7. The invention as defined in claim 6 and wherein:

said resilient compressible ring means and said inner groove means and said outer groove means being constructed and arranged to release said inner pipe member relative to said outer pipe member for disassembly upon application of axial forces to said inner pipe member in excess of axial loads applied thereto during use.

8. The invention as defined in claim 7 and wherein:

said resilient compressible ring means and said inner groove means and said outer groove means being constructed and arranged to enable assembly of said inner pipe member with said outer pipe member by application of axial forces less than the axial forces required for disassembly.

9. The invention as defined in claim 8 and wherein said connecting sleeve means further comprising:

radially outwardly tapered conical passage means connected to said central bore for gradually compressing said resilient compressible ring means during entry into said central bore during assembly.

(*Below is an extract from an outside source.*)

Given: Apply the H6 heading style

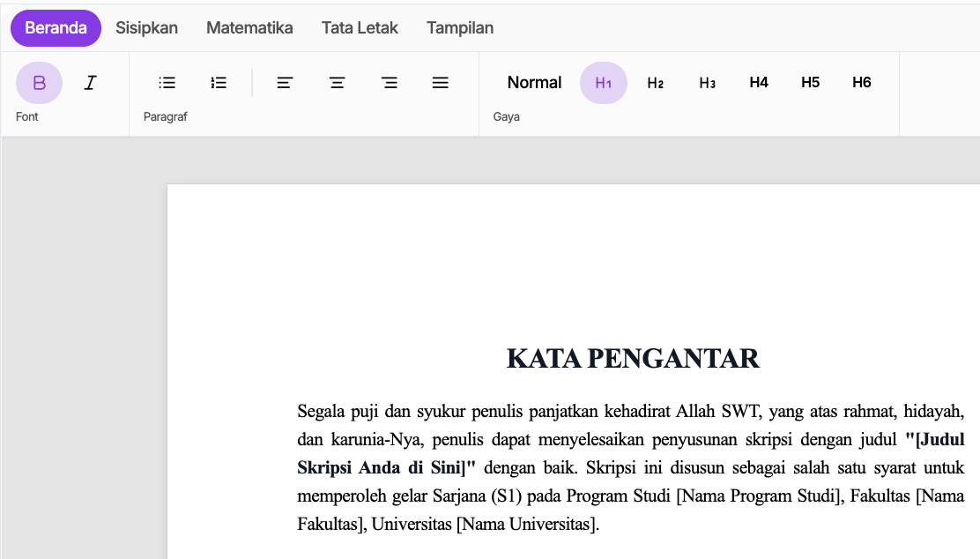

10. The invention as defined in claim 9 and wherein:

there being at least two of said connecting means axially spaced from one another with one connecting means being located axially adjacent one end of the section of multiple wall pipe and the other connecting means being located axially adjacent the other end of the section of multiple wall pipe.

11. The invention as defined in claim 10 and wherein:

there being one of said conical passage means at each end of said central bore for gradually compressing said resilient compressible ring means during entry into said central bore during both assembly and disassembly.

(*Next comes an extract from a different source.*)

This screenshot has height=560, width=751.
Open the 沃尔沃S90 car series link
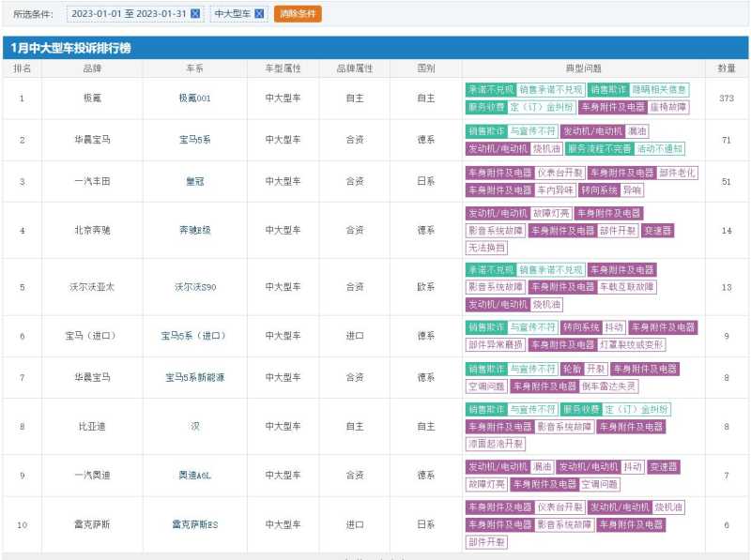(x=195, y=287)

12. The invention as defined in claim 11 and wherein:

there being at least two of said resilient compressible ring means and at least two each of said inner groove means and said outer groove means associated with each of said connecting means.

13. The invention as defined in claim 12 and wherein:

there being at least three of said resilient compressible ring means and at least three each of said inner groove means and said outer groove means associated with each of said connecting means.

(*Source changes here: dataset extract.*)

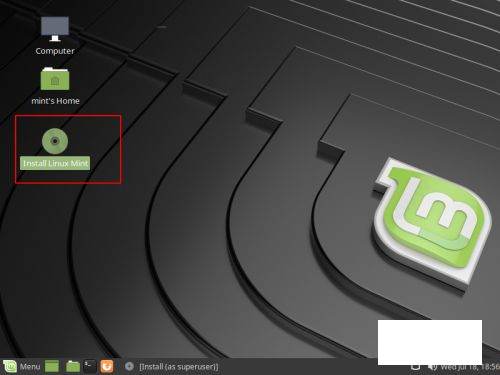Launch Firefox from the panel
500x375 pixels.
[x=107, y=366]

14. The invention as defined in claim 12 and wherein:

there being three of said connecting means, the third one of said connecting means being axially located midway between said one of said connecting means and said other of said connecting means.

15. The invention as defined in claim 12 and wherein:

said inner groove means having an annular flat bottom surface with a nominal diameter greater than the nominal diameter of the radially innermost peripheral surface of said resilient compressible ring means to provide an interference fit therebetween.

16. The invention as defined in claim 15 and wherein:

said inner groove means having radially extending axially spaced side surfaces with radial widths approximately equal to one half of the radial width of said resilient compressible ring means whereby approximately the radially innermost one-half of said resilient compressible ring means is axially confined between said side surfaces of said inner groove means.

17. The invention as defined in claim 16 and wherein:

said outer groove means having an annular surface with a nominal diameter approximately the same as or slightly greater than the nominal diameter of the radially outermost peripheral surface of said resilient compressible ring means after mounting in said inner groove means.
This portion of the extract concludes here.